--- 抜粋テキスト ---

画像判定部44は、ヒストグラム毎に生成した標準偏差σと閾値Th1とを比較する。また、画像判定部44は、ヒストグラム毎のピーク・ピーク値ppと閾値Th2とを比較する。ここで、閾値Th1及び閾値Th2は、差分画像に含まれる画素の画素値の分布のばらつきを判断するための閾値である。また、閾値Th1及び閾値Th2は異なる閾値であり、それぞれ独立に定められる。
例えば複数の花を撮影範囲としたスルー画像が取得した場合を考慮する。この場合、取り込まれるスルー画像においては、花の領域が画像の大部分を占める。したがって、色差成分の差分画像においては、花の色に基づく色差成分の度数が高く、また、色差成分の値のばらつきは小さい。
例えば複数の花が黄色の花であれば、Cb成分の負の差分画像から生成されるヒストグラムにおける標準偏差σ及びピーク・ピーク値ppは、標準偏差σ<閾値Th1、且つピーク・ピーク値pp<閾値Th2となる。一方、Cb成分の正の差分画像や、Cr成分の正及び負の差分画像のヒストグラムにおける標準偏差σ及びピーク・ピーク値ppは、標準偏差σ<閾値Th1、且つピーク・ピーク値pp<閾値Th2とはならない。このような場合、画像判定部44は、Cb成分の負の差分画像に対してのみ、被写体として特定できるオブジェクトが存在しないと判定し、Cb成分の負の差分画像を被写体を特定する際に用いる差分画像から除外する。

--- 表示情報 ---

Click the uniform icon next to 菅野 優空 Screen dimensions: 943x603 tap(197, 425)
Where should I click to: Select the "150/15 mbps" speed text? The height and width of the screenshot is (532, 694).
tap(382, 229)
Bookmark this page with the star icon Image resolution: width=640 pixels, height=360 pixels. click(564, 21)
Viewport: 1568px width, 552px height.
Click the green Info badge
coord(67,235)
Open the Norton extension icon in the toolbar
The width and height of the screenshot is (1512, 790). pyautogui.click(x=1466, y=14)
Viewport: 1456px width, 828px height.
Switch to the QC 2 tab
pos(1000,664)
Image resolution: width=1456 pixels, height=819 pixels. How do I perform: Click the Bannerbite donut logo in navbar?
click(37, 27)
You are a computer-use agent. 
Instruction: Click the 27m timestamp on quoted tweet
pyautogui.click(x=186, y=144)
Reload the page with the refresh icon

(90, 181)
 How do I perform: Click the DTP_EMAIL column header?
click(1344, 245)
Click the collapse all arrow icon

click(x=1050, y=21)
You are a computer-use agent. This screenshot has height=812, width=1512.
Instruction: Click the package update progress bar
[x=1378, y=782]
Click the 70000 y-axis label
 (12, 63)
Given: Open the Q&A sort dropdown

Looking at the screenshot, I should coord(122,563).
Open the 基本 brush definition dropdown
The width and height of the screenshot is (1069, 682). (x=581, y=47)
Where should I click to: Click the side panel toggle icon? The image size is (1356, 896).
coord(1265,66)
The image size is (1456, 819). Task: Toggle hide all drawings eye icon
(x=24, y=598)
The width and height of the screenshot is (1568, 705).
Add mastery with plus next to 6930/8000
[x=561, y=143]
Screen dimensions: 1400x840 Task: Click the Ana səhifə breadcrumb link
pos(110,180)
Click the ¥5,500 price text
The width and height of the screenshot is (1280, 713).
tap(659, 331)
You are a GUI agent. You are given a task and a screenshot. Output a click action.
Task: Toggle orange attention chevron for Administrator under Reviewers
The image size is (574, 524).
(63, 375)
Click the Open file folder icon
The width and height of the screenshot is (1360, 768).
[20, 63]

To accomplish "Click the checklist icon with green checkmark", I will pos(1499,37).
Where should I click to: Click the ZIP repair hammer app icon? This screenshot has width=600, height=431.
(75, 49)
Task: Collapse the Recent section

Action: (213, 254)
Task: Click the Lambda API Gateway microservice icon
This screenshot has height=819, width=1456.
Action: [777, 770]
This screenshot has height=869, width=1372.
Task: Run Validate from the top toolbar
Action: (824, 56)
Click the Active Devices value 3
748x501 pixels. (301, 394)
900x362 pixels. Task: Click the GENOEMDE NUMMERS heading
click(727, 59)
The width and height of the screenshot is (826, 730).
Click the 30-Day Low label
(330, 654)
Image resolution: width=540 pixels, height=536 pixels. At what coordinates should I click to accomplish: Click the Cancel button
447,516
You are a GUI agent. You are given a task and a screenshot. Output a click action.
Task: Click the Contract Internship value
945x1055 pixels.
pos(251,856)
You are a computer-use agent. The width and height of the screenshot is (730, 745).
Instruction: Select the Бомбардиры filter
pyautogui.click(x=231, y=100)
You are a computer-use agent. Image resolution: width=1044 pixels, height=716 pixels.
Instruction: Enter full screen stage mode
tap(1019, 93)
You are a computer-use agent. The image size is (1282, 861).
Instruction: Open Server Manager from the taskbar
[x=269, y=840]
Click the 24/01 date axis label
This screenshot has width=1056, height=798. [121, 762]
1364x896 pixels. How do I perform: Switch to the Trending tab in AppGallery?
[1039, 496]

--- 目的 1 ---
抜粋テキストによると、閾値Th1及び閾値Th2は何を判断するための閾値か。
--- 目的 2 ---
抜粋テキストに登場する差分画像のうち、色差成分と正負の別で特定されているものをすべて挙げよ。
--- 目的 3 ---
画像判定部による差分画像の判定を述べた抜粋テキストを、最後の文の後から書き継げ。

--- 出力結果 1 ---
差分画像に含まれる画素の画素値の分布のばらつきを判断するための閾値である。

--- 出力結果 2 ---
Cb成分の負の差分画像、Cb成分の正の差分画像、Cr成分の正の差分画像、Cr成分の負の差分画像

--- 出力結果 3 ---
このように、花の色が他の単一色の場合には、Cb成分及びCr成分の差分画像のいずれかにおいて、標準偏差σ<閾値Th1、且つピーク・ピーク値pp<Th2となる。したがって、画像判定部44は、標準偏差σ<閾値Th1、且つピーク・ピーク値pp<Th2となる色差成分の差分画像を、被写体を特定する際に用いる差分画像から除外する。ここでは、複数の花の画像を例に挙げて説明しているが、森林の画像など、単一の色成分がスルー画像の大部分を占めている画像の場合には、いずれかの色差成分の差分画像において、上述した判定となりやすい。したがって、画像判定部44は、標準偏差σ<閾値Th1、且つピーク・ピーク値pp<閾値Th2となるCb成分又はCr成分の差分画像を、被写体を特定する際に用いる差分画像から除外する。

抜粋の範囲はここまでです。